- Given problem
Report how many lines of the records below contain the string "button", with case counting, and give only the number.

- Items
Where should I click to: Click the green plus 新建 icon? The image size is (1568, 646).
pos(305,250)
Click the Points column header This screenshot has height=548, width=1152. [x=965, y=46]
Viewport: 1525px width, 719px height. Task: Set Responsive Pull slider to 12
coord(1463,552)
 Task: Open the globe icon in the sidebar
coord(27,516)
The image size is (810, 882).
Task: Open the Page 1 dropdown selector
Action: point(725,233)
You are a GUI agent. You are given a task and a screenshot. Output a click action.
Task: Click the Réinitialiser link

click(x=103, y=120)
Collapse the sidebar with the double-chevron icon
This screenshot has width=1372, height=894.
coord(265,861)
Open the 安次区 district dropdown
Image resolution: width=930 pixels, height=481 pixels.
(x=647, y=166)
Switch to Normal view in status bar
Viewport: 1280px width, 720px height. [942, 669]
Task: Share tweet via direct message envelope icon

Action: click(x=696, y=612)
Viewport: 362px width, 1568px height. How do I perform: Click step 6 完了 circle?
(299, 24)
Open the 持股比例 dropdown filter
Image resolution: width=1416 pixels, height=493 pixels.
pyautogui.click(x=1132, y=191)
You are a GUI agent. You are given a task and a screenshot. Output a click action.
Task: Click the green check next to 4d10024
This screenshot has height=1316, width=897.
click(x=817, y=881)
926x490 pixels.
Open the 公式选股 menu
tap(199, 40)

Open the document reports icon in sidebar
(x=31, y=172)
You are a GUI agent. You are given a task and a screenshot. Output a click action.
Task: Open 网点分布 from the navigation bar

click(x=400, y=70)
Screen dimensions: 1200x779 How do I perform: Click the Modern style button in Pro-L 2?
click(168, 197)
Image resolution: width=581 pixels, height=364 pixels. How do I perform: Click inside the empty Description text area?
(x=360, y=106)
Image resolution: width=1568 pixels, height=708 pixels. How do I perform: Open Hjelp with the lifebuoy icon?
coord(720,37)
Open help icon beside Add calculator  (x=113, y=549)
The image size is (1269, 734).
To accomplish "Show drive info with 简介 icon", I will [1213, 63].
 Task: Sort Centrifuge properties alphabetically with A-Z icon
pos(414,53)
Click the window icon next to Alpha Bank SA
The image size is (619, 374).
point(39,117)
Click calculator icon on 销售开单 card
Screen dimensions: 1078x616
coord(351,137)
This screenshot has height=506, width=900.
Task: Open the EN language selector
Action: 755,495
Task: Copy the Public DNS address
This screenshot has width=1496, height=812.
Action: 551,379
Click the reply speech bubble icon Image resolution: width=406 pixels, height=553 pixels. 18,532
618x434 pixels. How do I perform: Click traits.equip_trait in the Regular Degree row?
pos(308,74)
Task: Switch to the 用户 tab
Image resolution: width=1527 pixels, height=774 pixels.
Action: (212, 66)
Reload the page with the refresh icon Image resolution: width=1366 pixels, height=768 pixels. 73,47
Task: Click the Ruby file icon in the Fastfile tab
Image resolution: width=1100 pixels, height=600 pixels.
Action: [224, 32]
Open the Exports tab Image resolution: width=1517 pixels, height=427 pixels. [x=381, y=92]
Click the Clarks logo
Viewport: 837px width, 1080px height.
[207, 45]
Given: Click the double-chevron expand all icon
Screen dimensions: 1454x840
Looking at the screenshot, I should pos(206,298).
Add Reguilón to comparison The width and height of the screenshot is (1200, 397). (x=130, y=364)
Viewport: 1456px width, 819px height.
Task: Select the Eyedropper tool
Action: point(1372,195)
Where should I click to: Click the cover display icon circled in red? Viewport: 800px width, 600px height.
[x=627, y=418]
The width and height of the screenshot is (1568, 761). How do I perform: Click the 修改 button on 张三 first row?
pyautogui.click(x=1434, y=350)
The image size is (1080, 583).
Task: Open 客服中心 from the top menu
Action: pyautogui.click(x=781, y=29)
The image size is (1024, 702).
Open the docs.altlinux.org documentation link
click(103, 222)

- Task answer
2